Ritorna agli Uffizi il quadro “Vaso di fiori” di Jan Van Huysum.
L‘opera è un capolavoro dell’artista olandese, pittore di nature morte di grandissima fama.
Apparteneva alle collezioni di Palazzo Pitti fin dal 1824 quando fu acquistato dal granduca lorenese Leopoldo II per la Galleria Palatina appena fondata.
Per oltre un secolo restò esposto nella sala dei Putti, insieme ad altre nature morte olandesi realizzate dai massimi artisti del ‘600 e ‘700, tra i quali Rachel Ruysch e Willem van Aelst; nel 1940, quando all’inizio della guerra la reggia fu evacuata, il quadro venne portato nella villa medicea di Poggio a Caiano.
Nel 1943 fu spostato nella villa Bossi Pucci, sempre a Firenze, fino a quando militari dell’esercito tedesco in ritirata lo prelevarono insieme ad altre opere per trasferirlo a Castel Giovio, in provincia di Bolzano.
La cassa in cui si trovava il Vaso di Fiori di Palazzo Pitti venne aperta: l’opera trafugata finì in Germania, dove se ne persero le tracce.
Ricomparve solo decenni dopo, nel 1991, poco dopo la riunificazione tedesca: da allora, vari intermediari hanno tentato più volte di mettersi in contatto con le autorità in Italia chiedendone un riscatto. Una richiesta di tale assurdità che recentemente, dopo l’ultima oltraggiosa offerta, la procura di Firenze ha aperto un’indagine: il quadro infatti essendo già di proprietà dello Stato Italiano, non era alienabile né acquistabile.

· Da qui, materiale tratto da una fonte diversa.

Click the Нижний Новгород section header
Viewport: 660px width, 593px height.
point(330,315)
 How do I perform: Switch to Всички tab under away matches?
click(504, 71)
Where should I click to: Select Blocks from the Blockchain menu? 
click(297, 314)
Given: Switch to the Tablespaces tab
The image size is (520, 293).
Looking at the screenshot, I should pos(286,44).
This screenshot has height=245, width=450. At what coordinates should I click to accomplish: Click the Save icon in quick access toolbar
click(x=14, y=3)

Qualche anno fa, suscitò scalpore il caso di Cornelius Gurlitt, il collezionista deceduto nel 2014 a 81 anni e figlio del principale mercante d’ arte del Reich nazista. Gurlitt aveva accumulato più di 1.500 opere – il cosiddetto «tesoro di Hitler» – recuperate e sequestrate per la maggior parte nel 2012 in un vecchio appartamento a Monaco di Baviera. Il sospetto fondato era che le opere – capolavori tra l’ altro di Picasso, Matisse, Chagall, Renoir, Monet – fossero state sottratte illegittimamente ai loro proprietari in Germania e nelle zone occupate durante la guerra.
Gli esperti riuscirono a identificare la provenienza illegale di poche tele e la collezione Gurlitt è stata alla fine ereditata dal Museo d’ arte di Berna. Anche sull’ onda di questo caso, nel 2014 il governo tedesco ha restituito al Museo nazionale di Varsavia un dipinto del veneziano Francesco Guardi (1712-1793), depredato dalle truppe naziste nel 1939. In Italia, all’ indomani dell’ 8 settembre 1943, i tedeschi diedero vita al Kunstschutz, uno speciale reparto della Wehrmacht diretto da un colonnello delle SS, il professor Alexander Langsdorff.

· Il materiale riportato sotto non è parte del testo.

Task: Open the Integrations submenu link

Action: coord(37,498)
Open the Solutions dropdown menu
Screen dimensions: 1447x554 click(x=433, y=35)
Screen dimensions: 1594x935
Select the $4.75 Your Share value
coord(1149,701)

Il suo compito era di proteggere il patrimonio artistico della penisola dai danni collaterali provocati dall’ avanzata angloamericana, un intento “nobile” che nascondeva in realtà un secondo fine: la razzia sistematica delle opere presenti sul territorio italiano. Va a Rodolfo Siviero (Guardistallo, Pisa, 1911 – Firenze 1983) il merito di aver salvato molte delle opere trafugate. Plenipotenziario dell’ Ufficio recuperi, istituito nel dopoguerra dal governo De Gasperi, Siviero si recò in Germania a capo della missione diplomatica per la restituzione delle opere d’ arte stipate nei depositi tedeschi.
Rientrarono così in Italia la Danae di Tiziano, appartenente al Museo di Capodimonte ma regalata nel ’44 a Göring per il suo compleanno, l’ Apollo proveniente da Pompei, l’ Hermesdi Lisippo, il Discobolo Lancellotti, la Leda del Tintoretto. Quello delle restituzioni dei capolavori trafugati negli anni Quaranta è purtroppo un capitolo ancora aperto. La speranza è che si facciano ulteriori passi in avanti fino a recuperare tutte le opere trafugate.
Fino a ieri, giorno nel quale il quadro originale di Jan Van Huysum è tornato legittimamente al suo posto negli Uffizi, era esposta una riproduzione in bianco e nero del Vaso di Fiori corredata da cartelli con la scritta “rubato” in tre lingue: italiano, inglese e tedesco e una didascalia spiegava come a sottrarre l’opera alla sua naturale postazione furono soldati della Wehrmacht.
A seguito di un complesso lavoro diplomatico, come racconta il direttore degli Uffizi Schmidt, il quadro è ritornato, dopo 75 anni, nella disponibilità del museo fiorentino.